> **Goal**
Edit the material from the line containing "Click the Generate Serials button" down to the line containing "(x=467, y=423)" by changing "input field" to "text box" and keeping everything else the same. Give only those lines, and leave out the pictures.

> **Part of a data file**
- - -
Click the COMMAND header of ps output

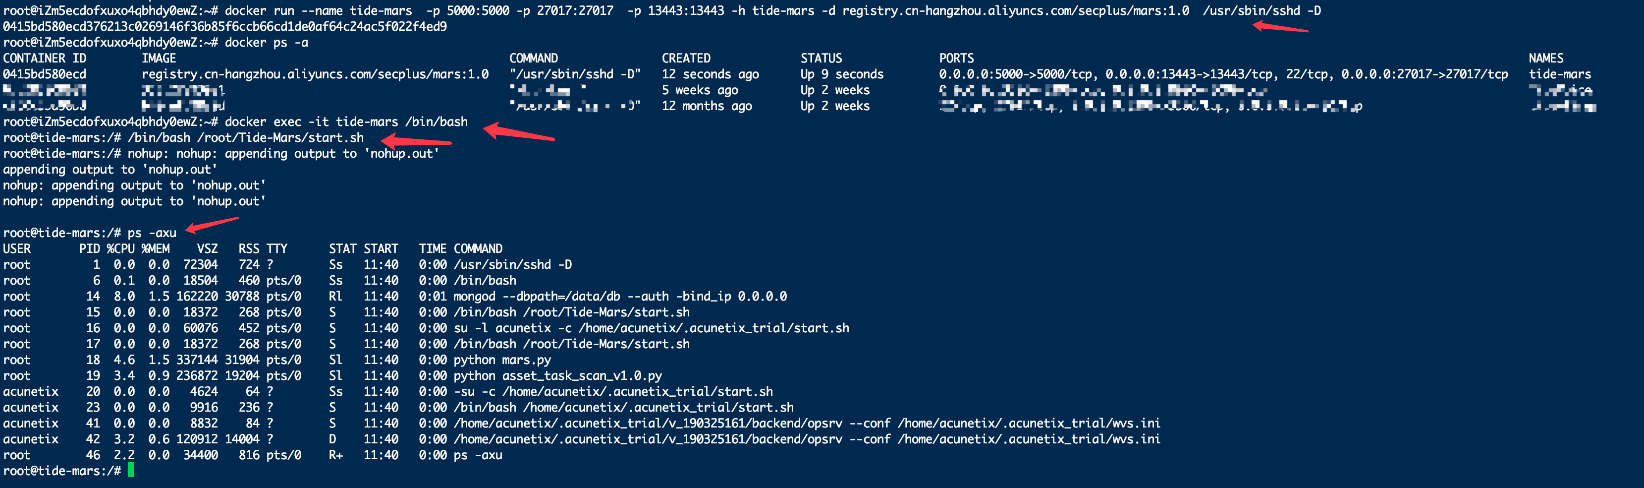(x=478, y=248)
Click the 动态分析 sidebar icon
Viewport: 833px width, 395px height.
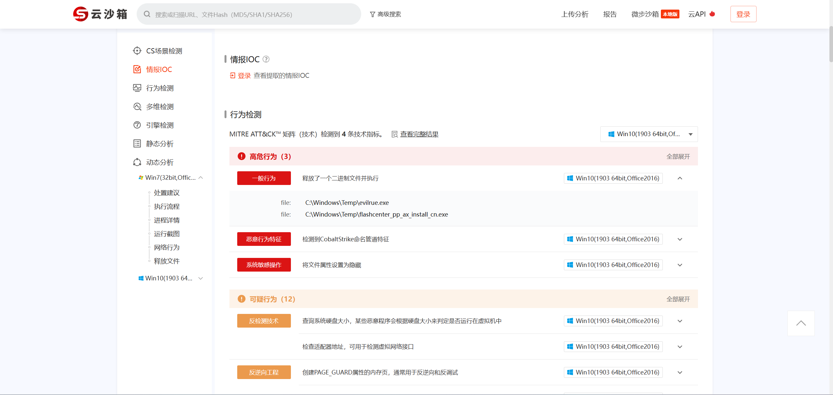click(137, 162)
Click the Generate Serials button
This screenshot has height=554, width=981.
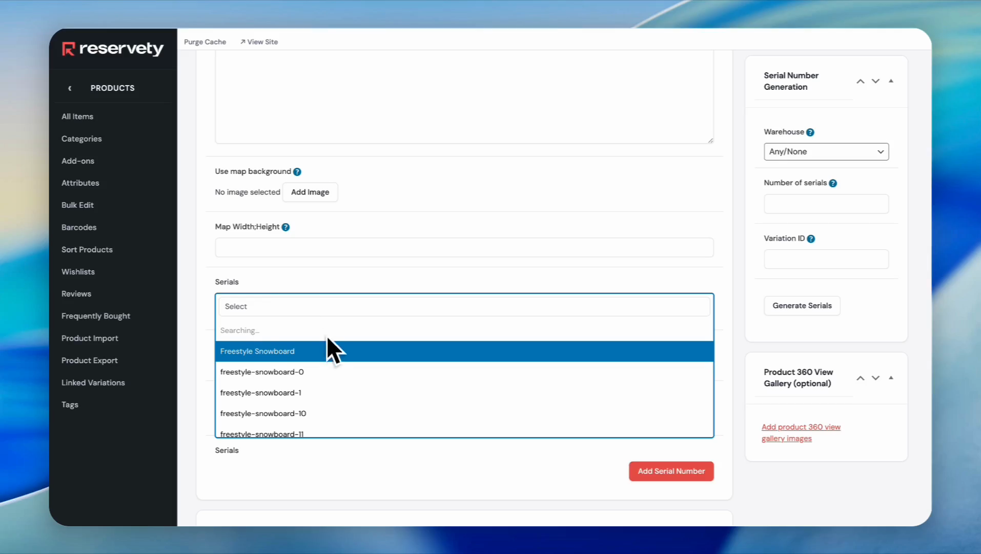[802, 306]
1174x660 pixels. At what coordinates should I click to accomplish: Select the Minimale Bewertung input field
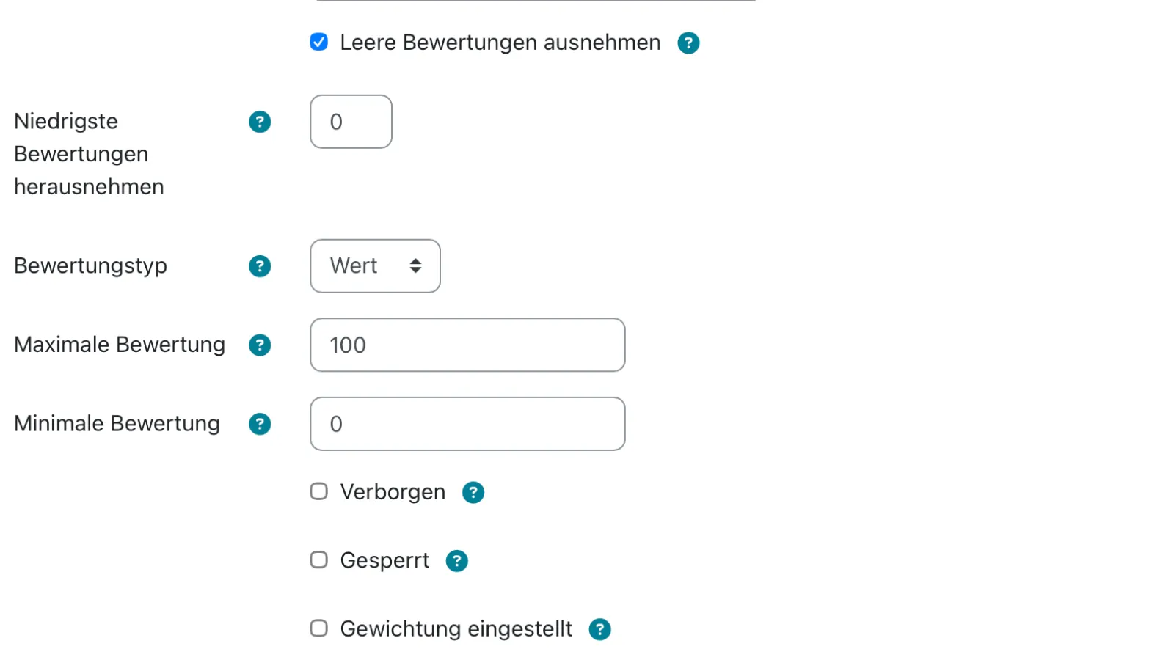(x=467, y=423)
- - -
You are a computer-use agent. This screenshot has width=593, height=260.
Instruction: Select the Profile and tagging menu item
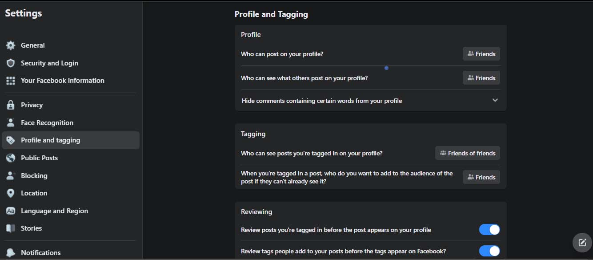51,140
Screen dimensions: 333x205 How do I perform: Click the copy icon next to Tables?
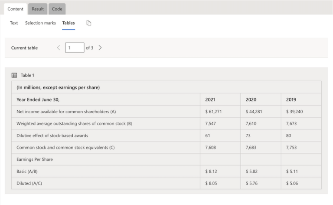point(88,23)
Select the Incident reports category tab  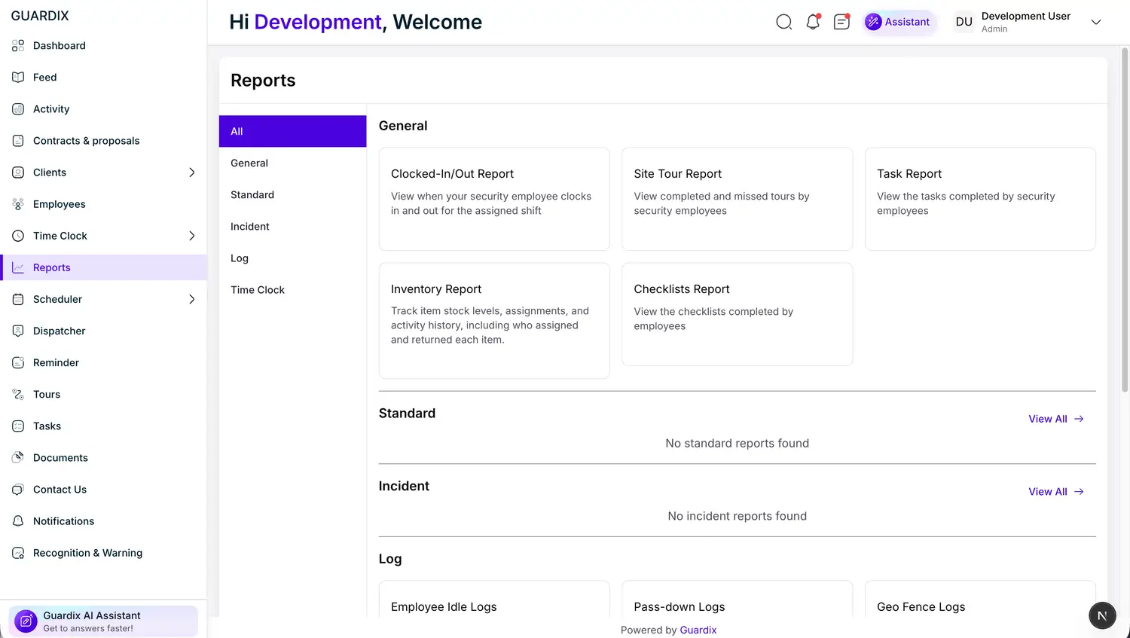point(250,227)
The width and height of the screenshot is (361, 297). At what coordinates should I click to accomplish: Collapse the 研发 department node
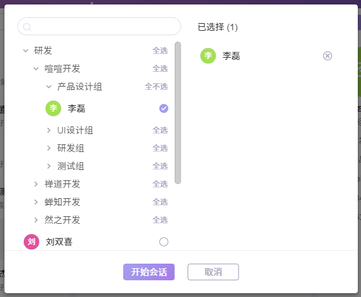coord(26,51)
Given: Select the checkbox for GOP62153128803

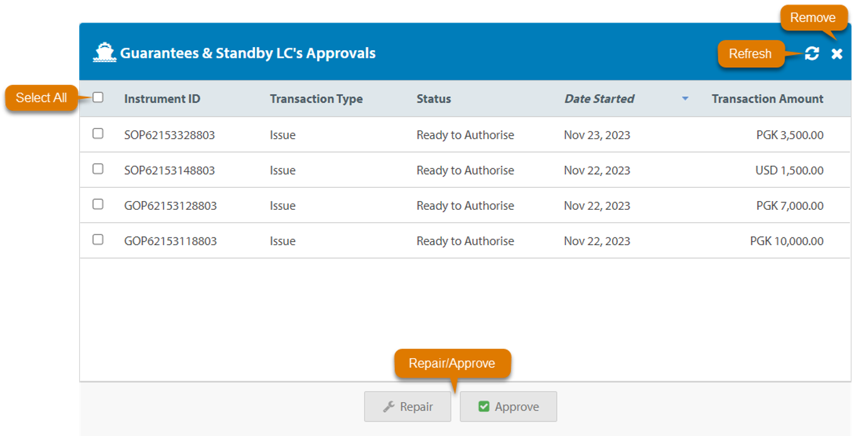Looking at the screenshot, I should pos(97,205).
- - -
> **The output**
Click the Generate Serials button
This screenshot has height=554, width=981.
[802, 306]
1174x660 pixels. At what coordinates should I click to accomplish: Select the Minimale Bewertung text box
(x=467, y=423)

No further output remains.